### Rows of pointing data
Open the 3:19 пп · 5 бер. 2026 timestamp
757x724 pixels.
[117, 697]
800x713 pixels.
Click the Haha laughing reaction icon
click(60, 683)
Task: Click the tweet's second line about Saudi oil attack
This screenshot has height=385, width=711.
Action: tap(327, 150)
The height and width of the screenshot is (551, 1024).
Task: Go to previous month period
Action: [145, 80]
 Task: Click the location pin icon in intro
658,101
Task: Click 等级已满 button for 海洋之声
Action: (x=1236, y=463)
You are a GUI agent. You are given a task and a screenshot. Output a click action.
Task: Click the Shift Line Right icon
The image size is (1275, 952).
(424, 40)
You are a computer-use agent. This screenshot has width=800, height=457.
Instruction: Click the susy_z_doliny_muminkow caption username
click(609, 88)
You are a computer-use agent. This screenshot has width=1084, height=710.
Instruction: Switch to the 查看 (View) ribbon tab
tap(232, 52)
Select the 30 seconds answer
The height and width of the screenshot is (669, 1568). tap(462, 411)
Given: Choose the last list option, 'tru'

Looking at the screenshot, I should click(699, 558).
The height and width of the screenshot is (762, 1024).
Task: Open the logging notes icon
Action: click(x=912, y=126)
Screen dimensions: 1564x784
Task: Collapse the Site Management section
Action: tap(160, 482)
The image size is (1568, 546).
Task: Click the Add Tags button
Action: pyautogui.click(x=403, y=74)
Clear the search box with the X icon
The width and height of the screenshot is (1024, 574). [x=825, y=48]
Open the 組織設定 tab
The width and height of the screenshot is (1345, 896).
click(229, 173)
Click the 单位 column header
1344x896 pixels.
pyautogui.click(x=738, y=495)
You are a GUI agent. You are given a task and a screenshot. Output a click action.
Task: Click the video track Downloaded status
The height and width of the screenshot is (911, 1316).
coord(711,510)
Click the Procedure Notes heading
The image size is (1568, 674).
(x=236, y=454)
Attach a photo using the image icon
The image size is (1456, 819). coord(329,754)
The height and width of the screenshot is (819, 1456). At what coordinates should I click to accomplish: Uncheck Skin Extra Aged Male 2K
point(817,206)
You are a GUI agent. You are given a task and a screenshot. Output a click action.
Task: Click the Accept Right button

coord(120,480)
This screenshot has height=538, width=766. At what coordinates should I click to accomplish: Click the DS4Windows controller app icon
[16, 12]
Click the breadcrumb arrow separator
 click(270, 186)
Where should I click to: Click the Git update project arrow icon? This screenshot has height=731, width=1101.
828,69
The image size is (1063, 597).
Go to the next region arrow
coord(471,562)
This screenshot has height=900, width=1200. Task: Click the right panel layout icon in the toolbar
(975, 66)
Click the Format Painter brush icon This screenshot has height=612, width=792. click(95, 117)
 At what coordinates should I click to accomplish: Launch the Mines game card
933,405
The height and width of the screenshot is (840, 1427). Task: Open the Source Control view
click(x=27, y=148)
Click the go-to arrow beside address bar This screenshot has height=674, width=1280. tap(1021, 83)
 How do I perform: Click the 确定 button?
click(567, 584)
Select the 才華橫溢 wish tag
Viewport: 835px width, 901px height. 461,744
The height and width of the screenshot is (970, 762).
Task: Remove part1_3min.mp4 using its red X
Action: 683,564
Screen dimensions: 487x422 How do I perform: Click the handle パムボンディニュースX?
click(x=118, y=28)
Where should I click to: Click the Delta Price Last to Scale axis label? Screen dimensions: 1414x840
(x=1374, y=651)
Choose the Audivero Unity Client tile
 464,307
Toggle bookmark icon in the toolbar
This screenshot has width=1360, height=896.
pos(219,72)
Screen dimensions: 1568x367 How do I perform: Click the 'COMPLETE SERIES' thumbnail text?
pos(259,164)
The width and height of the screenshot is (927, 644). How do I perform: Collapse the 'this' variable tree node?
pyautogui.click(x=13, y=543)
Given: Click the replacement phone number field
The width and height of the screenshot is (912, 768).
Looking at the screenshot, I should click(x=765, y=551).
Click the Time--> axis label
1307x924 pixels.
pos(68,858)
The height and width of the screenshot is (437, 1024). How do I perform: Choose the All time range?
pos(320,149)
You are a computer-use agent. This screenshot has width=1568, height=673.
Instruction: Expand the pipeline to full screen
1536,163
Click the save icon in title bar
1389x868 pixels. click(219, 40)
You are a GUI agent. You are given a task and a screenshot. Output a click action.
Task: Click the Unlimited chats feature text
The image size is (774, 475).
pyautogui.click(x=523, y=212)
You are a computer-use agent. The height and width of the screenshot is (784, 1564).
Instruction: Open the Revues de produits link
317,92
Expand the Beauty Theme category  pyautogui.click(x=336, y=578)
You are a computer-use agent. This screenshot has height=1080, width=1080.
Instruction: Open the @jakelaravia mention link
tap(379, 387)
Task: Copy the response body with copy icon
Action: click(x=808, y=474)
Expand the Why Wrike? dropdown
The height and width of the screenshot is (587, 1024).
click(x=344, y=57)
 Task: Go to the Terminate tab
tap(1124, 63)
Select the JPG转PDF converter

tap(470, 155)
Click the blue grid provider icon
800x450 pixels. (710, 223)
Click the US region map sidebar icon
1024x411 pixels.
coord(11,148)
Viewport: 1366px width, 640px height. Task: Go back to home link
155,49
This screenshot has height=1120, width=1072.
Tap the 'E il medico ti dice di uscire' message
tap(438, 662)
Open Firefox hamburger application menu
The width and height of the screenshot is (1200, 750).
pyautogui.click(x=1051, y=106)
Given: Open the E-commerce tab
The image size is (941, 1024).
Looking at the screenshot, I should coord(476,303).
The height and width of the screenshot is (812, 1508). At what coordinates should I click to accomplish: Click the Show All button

### Your goal
Can you write out again everything from the start of the rows down to the line containing "The height and width of the screenshot is (669, 1568).", with that line included?

### Exercise solution
Open the 3:19 пп · 5 бер. 2026 timestamp
757x724 pixels.
[117, 697]
800x713 pixels.
Click the Haha laughing reaction icon
click(60, 683)
Task: Click the tweet's second line about Saudi oil attack
This screenshot has height=385, width=711.
Action: tap(327, 150)
The height and width of the screenshot is (551, 1024).
Task: Go to previous month period
Action: [145, 80]
 Task: Click the location pin icon in intro
658,101
Task: Click 等级已满 button for 海洋之声
Action: (x=1236, y=463)
You are a GUI agent. You are given a task and a screenshot. Output a click action.
Task: Click the Shift Line Right icon
The image size is (1275, 952).
(424, 40)
You are a computer-use agent. This screenshot has width=800, height=457.
Instruction: Click the susy_z_doliny_muminkow caption username
click(609, 88)
You are a computer-use agent. This screenshot has width=1084, height=710.
Instruction: Switch to the 查看 (View) ribbon tab
tap(232, 52)
Select the 30 seconds answer
The height and width of the screenshot is (669, 1568). tap(462, 411)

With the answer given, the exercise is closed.